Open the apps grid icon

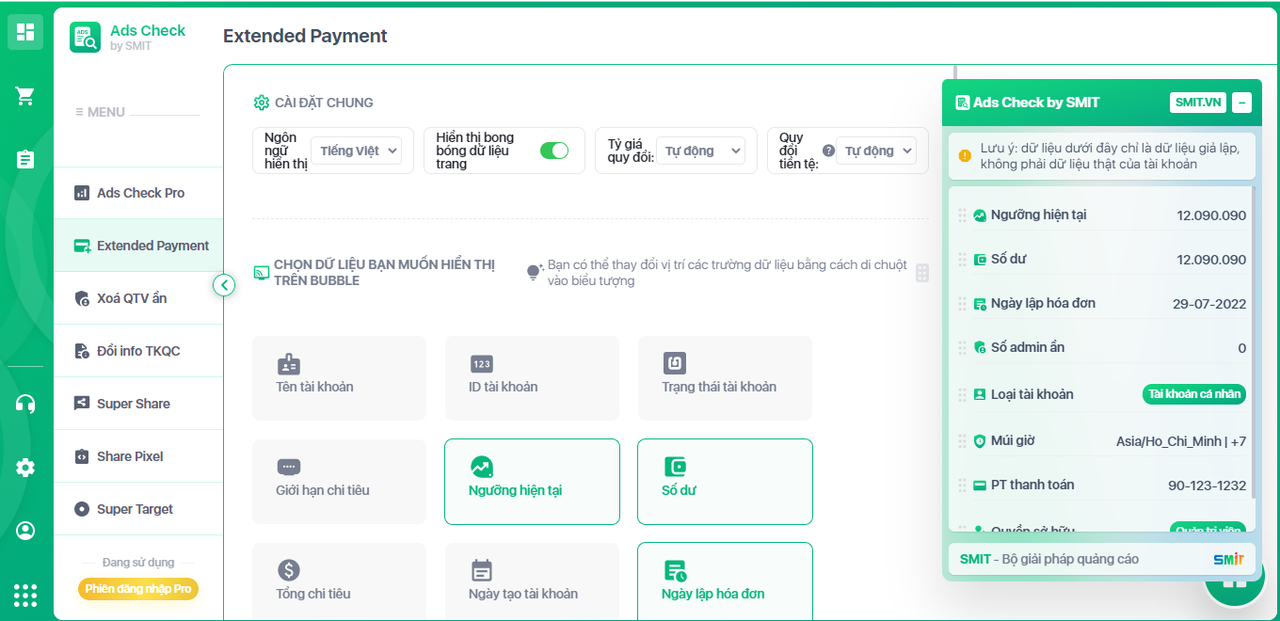(25, 595)
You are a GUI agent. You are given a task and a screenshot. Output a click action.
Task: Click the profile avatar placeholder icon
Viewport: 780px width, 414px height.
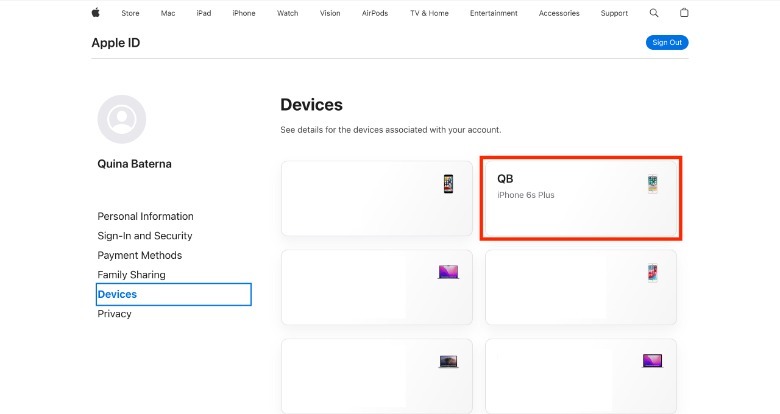(x=122, y=120)
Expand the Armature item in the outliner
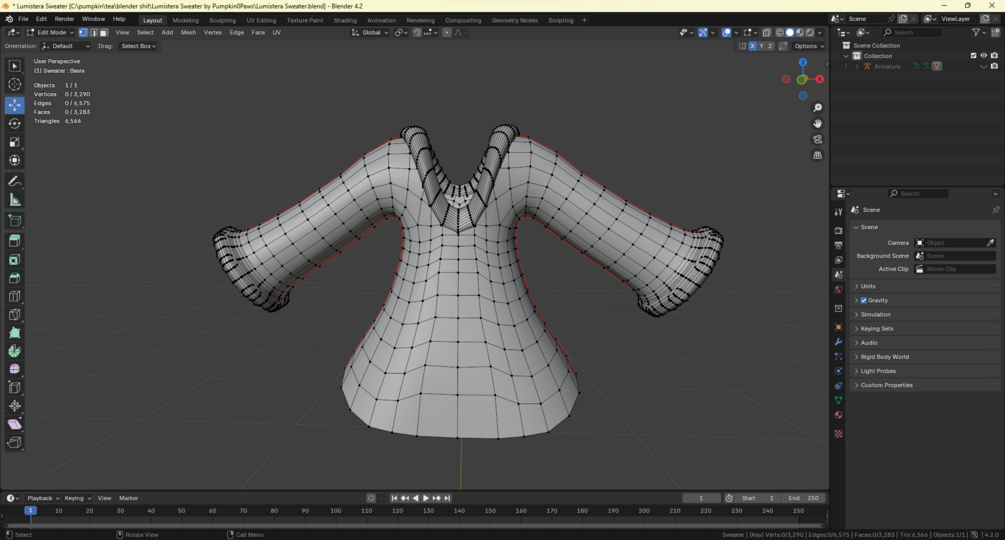 point(857,67)
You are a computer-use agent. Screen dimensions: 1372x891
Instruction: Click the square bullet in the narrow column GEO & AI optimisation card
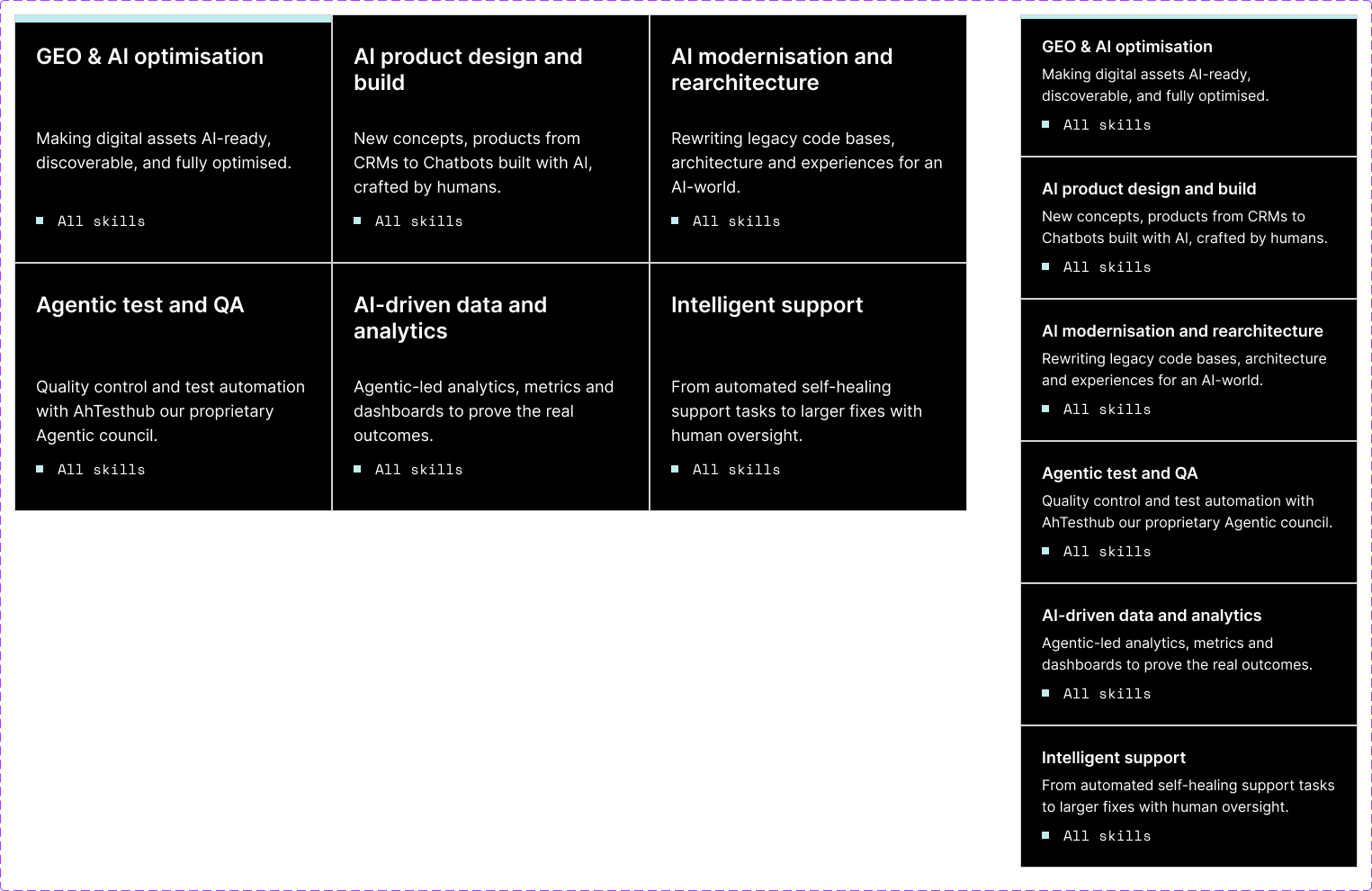coord(1045,124)
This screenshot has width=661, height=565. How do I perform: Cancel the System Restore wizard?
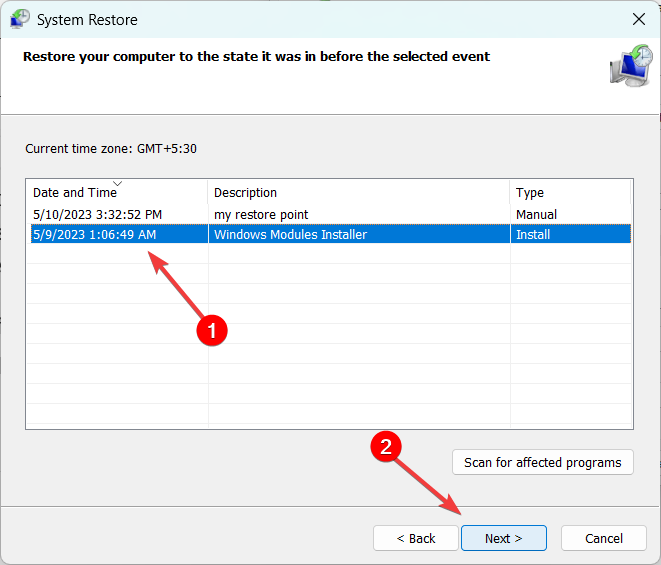pyautogui.click(x=604, y=538)
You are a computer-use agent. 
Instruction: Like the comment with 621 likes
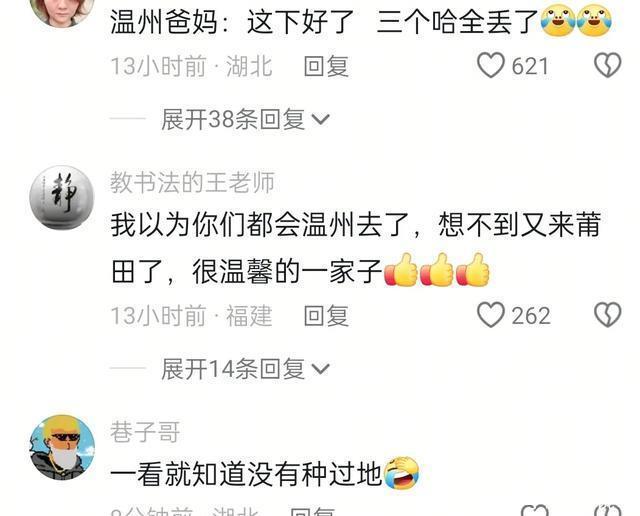pos(491,66)
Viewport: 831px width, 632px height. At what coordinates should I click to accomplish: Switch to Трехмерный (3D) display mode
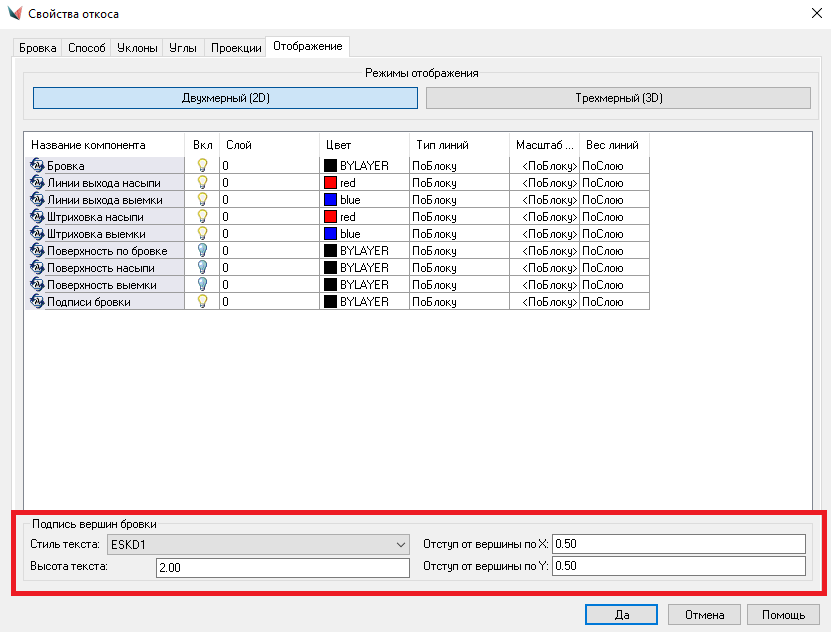point(618,98)
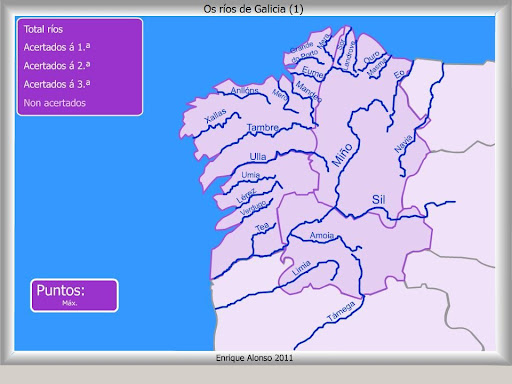
Task: Click the Navia river label
Action: tap(403, 144)
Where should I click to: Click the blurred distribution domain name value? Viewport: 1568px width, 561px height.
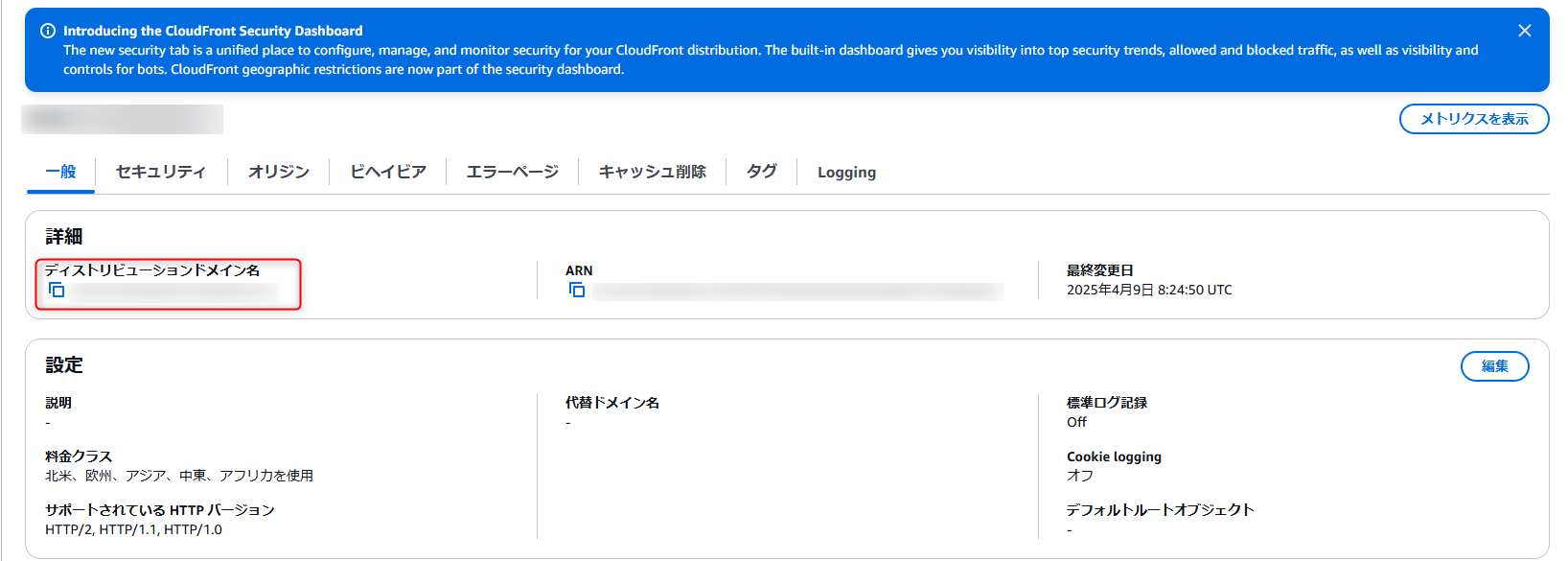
_ _ _
Task details
Find and copy every line in the entries above where the string "agent" occurs.

Response area
You are a GUI agent. You are given a task and a screenshot. Output a click action.
You are a computer-use agent. Screen dimensions: 1372x891
You are a computer-use agent. 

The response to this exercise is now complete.